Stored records
----
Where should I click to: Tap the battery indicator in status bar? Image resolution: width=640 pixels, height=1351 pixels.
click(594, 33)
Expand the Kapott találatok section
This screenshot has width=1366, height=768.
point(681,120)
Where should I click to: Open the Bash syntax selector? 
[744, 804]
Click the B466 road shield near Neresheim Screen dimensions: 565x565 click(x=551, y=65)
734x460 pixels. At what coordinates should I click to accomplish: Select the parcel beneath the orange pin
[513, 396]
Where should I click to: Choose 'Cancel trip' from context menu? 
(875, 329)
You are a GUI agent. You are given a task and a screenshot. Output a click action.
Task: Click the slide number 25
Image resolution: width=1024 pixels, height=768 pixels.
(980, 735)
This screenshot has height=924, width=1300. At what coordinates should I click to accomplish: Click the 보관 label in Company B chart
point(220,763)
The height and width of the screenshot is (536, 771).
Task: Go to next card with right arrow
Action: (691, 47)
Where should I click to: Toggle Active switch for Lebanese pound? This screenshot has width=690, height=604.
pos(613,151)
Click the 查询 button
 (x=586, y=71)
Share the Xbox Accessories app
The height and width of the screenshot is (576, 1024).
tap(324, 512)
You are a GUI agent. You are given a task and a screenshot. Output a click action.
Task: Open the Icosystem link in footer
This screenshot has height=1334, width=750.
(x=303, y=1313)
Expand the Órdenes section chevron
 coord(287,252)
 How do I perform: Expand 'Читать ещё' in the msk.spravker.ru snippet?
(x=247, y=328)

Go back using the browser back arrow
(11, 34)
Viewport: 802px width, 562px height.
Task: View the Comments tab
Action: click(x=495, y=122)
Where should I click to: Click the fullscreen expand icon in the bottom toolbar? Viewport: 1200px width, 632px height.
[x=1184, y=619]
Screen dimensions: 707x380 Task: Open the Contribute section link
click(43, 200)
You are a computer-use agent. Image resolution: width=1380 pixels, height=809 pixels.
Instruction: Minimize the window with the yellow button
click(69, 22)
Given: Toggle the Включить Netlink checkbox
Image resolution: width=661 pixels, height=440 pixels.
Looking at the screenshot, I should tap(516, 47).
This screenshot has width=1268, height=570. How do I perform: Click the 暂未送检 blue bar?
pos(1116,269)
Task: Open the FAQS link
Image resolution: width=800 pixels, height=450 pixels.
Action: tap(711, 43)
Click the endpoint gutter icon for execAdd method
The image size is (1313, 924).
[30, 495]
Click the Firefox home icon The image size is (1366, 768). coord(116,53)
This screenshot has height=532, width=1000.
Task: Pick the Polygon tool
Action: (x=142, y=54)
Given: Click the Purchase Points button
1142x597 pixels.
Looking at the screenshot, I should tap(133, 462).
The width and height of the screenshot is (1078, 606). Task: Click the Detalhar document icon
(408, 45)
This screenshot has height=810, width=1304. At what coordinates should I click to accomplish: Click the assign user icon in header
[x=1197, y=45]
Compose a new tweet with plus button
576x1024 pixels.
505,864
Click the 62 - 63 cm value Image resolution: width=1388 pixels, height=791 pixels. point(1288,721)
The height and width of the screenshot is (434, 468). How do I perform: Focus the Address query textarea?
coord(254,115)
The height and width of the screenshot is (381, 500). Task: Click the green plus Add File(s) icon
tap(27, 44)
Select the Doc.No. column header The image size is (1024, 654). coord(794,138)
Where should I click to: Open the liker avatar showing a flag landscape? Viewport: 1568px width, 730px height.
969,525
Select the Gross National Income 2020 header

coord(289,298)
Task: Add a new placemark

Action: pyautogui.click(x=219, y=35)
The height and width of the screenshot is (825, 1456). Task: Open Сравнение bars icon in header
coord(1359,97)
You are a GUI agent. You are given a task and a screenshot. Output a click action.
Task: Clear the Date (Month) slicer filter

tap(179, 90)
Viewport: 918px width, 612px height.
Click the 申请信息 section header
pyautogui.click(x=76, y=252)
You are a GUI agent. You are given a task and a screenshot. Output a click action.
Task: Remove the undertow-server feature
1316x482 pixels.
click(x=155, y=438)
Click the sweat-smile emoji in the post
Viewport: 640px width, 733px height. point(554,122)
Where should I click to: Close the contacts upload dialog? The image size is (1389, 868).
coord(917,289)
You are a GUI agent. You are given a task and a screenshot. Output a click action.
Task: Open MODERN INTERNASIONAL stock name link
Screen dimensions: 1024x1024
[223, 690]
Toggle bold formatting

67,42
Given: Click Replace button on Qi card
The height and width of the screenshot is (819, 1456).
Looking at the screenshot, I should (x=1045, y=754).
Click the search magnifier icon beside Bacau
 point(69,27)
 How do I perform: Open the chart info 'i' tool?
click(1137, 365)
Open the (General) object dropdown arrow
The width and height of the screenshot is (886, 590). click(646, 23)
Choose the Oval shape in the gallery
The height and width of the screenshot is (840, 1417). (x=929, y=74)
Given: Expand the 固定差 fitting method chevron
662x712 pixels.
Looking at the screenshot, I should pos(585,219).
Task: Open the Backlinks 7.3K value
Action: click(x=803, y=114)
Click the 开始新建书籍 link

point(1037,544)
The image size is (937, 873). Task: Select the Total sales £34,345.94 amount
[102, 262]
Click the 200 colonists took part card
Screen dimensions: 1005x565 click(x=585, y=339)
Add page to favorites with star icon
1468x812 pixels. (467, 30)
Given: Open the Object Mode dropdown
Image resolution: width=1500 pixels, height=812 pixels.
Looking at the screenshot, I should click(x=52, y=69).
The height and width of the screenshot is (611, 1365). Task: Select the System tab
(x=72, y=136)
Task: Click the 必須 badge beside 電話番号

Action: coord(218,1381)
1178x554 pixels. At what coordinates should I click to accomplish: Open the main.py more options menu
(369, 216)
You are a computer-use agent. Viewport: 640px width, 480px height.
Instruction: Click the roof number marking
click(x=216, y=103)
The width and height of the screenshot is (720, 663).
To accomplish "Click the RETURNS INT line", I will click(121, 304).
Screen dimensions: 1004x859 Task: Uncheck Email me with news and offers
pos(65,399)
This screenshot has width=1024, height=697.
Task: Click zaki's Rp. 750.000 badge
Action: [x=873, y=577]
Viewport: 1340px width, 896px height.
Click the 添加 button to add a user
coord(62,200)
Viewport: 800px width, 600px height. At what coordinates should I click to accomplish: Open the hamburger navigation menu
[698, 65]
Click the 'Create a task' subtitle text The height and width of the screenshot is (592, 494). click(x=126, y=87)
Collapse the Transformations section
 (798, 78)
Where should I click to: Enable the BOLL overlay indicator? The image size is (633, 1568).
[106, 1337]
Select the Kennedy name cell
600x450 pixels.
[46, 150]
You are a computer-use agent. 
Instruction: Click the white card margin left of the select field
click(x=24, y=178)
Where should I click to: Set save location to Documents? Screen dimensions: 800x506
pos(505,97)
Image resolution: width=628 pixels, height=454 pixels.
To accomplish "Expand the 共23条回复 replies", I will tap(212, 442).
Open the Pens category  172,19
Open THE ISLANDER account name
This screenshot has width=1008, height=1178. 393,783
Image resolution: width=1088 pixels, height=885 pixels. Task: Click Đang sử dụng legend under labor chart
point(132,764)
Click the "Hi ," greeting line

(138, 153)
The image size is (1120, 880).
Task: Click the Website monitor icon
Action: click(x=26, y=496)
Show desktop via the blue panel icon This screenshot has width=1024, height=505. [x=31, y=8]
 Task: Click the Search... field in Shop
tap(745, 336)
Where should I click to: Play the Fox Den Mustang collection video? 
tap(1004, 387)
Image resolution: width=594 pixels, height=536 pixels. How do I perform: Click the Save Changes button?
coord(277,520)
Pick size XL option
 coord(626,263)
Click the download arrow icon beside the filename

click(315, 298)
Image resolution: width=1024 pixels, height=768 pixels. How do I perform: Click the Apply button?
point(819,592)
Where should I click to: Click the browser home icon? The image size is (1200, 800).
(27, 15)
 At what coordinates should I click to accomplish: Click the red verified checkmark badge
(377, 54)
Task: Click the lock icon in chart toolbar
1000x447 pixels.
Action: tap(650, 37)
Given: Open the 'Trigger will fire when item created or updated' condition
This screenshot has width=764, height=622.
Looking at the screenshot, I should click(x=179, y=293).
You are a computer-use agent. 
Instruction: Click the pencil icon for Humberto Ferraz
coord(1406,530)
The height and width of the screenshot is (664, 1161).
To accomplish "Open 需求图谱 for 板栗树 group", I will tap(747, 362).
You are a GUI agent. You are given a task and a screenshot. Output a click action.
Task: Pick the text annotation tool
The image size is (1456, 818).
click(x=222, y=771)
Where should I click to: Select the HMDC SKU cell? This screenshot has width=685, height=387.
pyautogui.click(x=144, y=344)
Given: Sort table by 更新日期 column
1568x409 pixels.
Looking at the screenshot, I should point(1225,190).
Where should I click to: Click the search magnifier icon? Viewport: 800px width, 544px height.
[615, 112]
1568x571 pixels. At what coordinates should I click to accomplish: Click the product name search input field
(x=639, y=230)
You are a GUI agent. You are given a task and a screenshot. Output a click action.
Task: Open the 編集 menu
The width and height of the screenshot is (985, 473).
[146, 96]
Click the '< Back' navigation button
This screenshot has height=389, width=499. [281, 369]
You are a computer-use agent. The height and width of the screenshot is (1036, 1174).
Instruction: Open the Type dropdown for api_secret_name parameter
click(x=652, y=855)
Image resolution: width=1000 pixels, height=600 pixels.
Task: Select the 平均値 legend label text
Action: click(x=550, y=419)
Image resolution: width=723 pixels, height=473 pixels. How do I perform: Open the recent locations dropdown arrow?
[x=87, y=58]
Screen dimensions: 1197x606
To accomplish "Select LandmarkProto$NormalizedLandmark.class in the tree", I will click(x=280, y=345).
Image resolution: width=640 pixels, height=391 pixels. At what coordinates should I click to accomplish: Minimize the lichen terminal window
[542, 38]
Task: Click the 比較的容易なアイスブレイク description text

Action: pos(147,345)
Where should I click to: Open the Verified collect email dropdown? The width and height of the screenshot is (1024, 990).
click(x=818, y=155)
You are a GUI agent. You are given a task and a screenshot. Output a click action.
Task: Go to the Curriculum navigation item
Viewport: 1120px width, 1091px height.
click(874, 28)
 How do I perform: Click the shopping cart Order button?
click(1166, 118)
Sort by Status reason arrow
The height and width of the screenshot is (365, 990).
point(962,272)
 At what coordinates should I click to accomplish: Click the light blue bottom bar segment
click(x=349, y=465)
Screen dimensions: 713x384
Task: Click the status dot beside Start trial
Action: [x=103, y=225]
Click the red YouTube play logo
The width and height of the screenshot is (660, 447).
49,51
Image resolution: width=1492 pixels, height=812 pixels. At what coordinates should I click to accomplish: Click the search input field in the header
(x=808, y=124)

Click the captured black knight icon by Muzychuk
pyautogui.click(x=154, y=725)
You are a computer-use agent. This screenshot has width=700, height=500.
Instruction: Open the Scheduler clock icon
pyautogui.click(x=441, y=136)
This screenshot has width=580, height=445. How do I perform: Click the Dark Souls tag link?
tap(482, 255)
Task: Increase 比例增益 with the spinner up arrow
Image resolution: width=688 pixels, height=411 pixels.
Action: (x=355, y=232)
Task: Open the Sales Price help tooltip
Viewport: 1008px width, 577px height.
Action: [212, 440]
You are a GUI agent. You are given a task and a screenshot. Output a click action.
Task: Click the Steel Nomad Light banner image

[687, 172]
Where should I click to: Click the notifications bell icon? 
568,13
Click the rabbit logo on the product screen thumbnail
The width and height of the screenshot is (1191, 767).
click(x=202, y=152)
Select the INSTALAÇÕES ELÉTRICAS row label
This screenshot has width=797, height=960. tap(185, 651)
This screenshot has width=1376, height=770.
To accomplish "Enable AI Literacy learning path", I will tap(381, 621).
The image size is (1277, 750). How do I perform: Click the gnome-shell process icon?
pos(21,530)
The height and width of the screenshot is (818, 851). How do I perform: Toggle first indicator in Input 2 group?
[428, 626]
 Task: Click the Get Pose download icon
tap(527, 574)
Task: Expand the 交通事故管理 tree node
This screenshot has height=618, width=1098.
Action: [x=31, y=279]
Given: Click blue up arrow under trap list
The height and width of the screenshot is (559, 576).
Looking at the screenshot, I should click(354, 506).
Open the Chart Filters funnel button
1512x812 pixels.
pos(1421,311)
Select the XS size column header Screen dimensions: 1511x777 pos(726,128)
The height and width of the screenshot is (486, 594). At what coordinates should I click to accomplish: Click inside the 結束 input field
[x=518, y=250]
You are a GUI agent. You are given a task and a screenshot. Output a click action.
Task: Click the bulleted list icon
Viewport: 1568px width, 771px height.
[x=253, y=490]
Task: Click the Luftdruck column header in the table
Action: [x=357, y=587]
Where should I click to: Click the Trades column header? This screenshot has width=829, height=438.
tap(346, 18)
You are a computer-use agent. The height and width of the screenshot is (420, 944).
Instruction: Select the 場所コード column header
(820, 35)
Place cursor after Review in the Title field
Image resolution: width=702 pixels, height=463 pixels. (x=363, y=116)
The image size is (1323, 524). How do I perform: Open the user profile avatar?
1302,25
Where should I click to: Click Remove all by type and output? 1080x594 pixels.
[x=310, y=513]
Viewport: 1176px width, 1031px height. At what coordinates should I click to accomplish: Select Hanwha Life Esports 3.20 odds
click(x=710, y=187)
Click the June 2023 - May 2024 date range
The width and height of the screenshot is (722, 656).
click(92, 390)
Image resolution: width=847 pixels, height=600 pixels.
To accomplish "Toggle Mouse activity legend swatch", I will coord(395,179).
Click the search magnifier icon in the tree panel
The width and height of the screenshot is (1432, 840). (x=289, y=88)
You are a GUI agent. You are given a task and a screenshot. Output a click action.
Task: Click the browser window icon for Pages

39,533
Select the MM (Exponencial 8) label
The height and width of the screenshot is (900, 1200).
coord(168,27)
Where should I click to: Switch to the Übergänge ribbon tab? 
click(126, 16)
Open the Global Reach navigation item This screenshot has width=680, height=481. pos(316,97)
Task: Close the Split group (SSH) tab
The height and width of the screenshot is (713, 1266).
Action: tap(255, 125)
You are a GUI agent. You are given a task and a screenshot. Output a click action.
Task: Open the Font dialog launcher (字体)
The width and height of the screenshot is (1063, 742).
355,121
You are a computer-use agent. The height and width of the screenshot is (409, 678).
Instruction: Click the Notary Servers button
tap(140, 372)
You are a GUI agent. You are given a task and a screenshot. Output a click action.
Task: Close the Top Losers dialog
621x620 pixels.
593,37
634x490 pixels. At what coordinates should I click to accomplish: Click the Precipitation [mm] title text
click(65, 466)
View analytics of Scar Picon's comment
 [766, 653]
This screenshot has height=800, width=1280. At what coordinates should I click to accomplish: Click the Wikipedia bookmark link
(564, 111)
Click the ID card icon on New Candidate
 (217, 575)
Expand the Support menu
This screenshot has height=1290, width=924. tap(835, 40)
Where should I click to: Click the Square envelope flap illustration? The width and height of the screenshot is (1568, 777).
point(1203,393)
----
:: What needs to be done ::
Using the entries above, state how many lines contain the string "logo"; the number is all that is needed.

:: Solution to the problem ::
2